## Short problem
Could you format the records below as a Markdown table with the columns "Row" and "Line," giving each line its own numbered row and leaving out blank lines?

## Records for locating displayed items
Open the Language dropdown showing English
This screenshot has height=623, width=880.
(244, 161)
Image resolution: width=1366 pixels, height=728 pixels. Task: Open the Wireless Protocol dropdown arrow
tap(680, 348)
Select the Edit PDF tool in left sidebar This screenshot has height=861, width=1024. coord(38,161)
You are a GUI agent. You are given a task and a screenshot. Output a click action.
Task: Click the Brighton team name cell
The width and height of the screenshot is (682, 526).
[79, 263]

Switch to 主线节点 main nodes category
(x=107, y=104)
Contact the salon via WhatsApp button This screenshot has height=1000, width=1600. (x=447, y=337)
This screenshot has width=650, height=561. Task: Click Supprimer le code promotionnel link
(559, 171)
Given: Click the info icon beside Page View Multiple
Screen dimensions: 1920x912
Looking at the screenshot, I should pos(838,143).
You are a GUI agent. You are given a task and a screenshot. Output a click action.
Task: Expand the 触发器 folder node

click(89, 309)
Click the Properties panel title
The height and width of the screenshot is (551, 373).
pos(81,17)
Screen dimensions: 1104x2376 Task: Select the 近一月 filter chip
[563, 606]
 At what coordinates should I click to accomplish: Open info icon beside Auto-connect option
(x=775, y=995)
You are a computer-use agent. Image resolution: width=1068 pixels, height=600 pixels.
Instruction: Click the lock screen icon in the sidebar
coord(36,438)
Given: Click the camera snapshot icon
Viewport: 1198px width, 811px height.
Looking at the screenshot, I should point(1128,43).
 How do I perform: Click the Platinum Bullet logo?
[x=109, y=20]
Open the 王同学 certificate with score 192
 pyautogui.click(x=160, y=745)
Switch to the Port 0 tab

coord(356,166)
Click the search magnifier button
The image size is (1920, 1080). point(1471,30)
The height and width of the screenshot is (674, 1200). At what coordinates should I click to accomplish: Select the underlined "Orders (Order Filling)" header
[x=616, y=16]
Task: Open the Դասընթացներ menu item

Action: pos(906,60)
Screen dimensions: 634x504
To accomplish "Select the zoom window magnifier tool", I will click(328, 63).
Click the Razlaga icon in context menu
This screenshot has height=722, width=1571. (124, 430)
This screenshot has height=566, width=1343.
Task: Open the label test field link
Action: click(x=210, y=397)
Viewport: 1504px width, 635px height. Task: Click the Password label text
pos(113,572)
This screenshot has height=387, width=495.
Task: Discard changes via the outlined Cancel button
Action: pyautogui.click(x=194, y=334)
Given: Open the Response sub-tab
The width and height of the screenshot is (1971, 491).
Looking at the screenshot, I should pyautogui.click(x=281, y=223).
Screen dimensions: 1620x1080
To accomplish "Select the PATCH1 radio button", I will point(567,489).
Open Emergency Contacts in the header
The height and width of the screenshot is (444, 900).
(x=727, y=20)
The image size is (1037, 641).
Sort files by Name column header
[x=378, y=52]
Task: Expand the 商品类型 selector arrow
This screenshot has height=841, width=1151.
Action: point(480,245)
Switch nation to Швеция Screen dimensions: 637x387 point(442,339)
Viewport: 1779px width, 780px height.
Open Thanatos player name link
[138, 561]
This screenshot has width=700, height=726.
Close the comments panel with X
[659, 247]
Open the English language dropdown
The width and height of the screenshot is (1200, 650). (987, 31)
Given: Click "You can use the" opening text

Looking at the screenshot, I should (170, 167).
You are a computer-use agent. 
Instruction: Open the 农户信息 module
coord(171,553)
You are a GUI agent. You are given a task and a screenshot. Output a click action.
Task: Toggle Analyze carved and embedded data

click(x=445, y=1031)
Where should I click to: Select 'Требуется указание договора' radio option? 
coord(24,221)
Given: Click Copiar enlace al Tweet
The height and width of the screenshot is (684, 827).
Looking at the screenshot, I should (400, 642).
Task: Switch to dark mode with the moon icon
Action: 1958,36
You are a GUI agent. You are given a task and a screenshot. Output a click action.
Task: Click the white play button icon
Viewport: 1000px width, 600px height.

## Result
| Row | Line |
|---|---|
| 1 | Open the Language dropdown showing English |
| 2 | This screenshot has height=623, width=880. |
| 3 | (244, 161) |
| 4 | Image resolution: width=1366 pixels, height=728 pixels. Task: Open the Wireless Protocol dropdown arrow |
| 5 | tap(680, 348) |
| 6 | Select the Edit PDF tool in left sidebar This screenshot has height=861, width=1024. coord(38,161) |
| 7 | You are a GUI agent. You are given a task and a screenshot. Output a click action. |
| 8 | Task: Click the Brighton team name cell |
| 9 | The width and height of the screenshot is (682, 526). |
| 10 | [79, 263] |
| 11 | Switch to 主线节点 main nodes category |
| 12 | (x=107, y=104) |
| 13 | Contact the salon via WhatsApp button This screenshot has height=1000, width=1600. (x=447, y=337) |
| 14 | This screenshot has width=650, height=561. Task: Click Supprimer le code promotionnel link |
| 15 | (559, 171) |
| 16 | Given: Click the info icon beside Page View Multiple |
| 17 | Screen dimensions: 1920x912 |
| 18 | Looking at the screenshot, I should pos(838,143). |
| 19 | You are a GUI agent. You are given a task and a screenshot. Output a click action. |
| 20 | Task: Expand the 触发器 folder node |
| 21 | click(89, 309) |
| 22 | Click the Properties panel title |
| 23 | The height and width of the screenshot is (551, 373). |
| 24 | pos(81,17) |
| 25 | Screen dimensions: 1104x2376 Task: Select the 近一月 filter chip |
| 26 | [563, 606] |
| 27 |  At what coordinates should I click to accomplish: Open info icon beside Auto-connect option |
| 28 | (x=775, y=995) |
| 29 | You are a computer-use agent. Image resolution: width=1068 pixels, height=600 pixels. |
| 30 | Instruction: Click the lock screen icon in the sidebar |
| 31 | coord(36,438) |
| 32 | Given: Click the camera snapshot icon |
| 33 | Viewport: 1198px width, 811px height. |
| 34 | Looking at the screenshot, I should point(1128,43). |
| 35 |  How do I perform: Click the Platinum Bullet logo? |
| 36 | [x=109, y=20] |
| 37 | Open the 王同学 certificate with score 192 |
| 38 |  pyautogui.click(x=160, y=745) |
| 39 | Switch to the Port 0 tab |
| 40 | coord(356,166) |
| 41 | Click the search magnifier button |
| 42 | The image size is (1920, 1080). point(1471,30) |
| 43 | The height and width of the screenshot is (674, 1200). At what coordinates should I click to accomplish: Select the underlined "Orders (Order Filling)" header |
| 44 | [x=616, y=16] |
| 45 | Task: Open the Դասընթացներ menu item |
| 46 | Action: pos(906,60) |
| 47 | Screen dimensions: 634x504 |
| 48 | To accomplish "Select the zoom window magnifier tool", I will click(328, 63). |
| 49 | Click the Razlaga icon in context menu |
| 50 | This screenshot has height=722, width=1571. (124, 430) |
| 51 | This screenshot has height=566, width=1343. |
| 52 | Task: Open the label test field link |
| 53 | Action: click(x=210, y=397) |
| 54 | Viewport: 1504px width, 635px height. Task: Click the Password label text |
| 55 | pos(113,572) |
| 56 | This screenshot has height=387, width=495. |
| 57 | Task: Discard changes via the outlined Cancel button |
| 58 | Action: pyautogui.click(x=194, y=334) |
| 59 | Given: Open the Response sub-tab |
| 60 | The width and height of the screenshot is (1971, 491). |
| 61 | Looking at the screenshot, I should pyautogui.click(x=281, y=223). |
| 62 | Screen dimensions: 1620x1080 |
| 63 | To accomplish "Select the PATCH1 radio button", I will point(567,489). |
| 64 | Open Emergency Contacts in the header |
| 65 | The height and width of the screenshot is (444, 900). |
| 66 | (x=727, y=20) |
| 67 | The image size is (1037, 641). |
| 68 | Sort files by Name column header |
| 69 | [x=378, y=52] |
| 70 | Task: Expand the 商品类型 selector arrow |
| 71 | This screenshot has height=841, width=1151. |
| 72 | Action: point(480,245) |
| 73 | Switch nation to Швеция Screen dimensions: 637x387 point(442,339) |
| 74 | Viewport: 1779px width, 780px height. |
| 75 | Open Thanatos player name link |
| 76 | [138, 561] |
| 77 | This screenshot has width=700, height=726. |
| 78 | Close the comments panel with X |
| 79 | [659, 247] |
| 80 | Open the English language dropdown |
| 81 | The width and height of the screenshot is (1200, 650). (987, 31) |
| 82 | Given: Click "You can use the" opening text |
| 83 | Looking at the screenshot, I should (170, 167). |
| 84 | You are a computer-use agent.  |
| 85 | Instruction: Open the 农户信息 module |
| 86 | coord(171,553) |
| 87 | You are a GUI agent. You are given a task and a screenshot. Output a click action. |
| 88 | Task: Toggle Analyze carved and embedded data |
| 89 | click(x=445, y=1031) |
| 90 | Where should I click to: Select 'Требуется указание договора' radio option?  |
| 91 | coord(24,221) |
| 92 | Given: Click Copiar enlace al Tweet |
| 93 | The height and width of the screenshot is (684, 827). |
| 94 | Looking at the screenshot, I should (400, 642). |
| 95 | Task: Switch to dark mode with the moon icon |
| 96 | Action: 1958,36 |
| 97 | You are a GUI agent. You are given a task and a screenshot. Output a click action. |
| 98 | Task: Click the white play button icon |
| 99 | Viewport: 1000px width, 600px height. |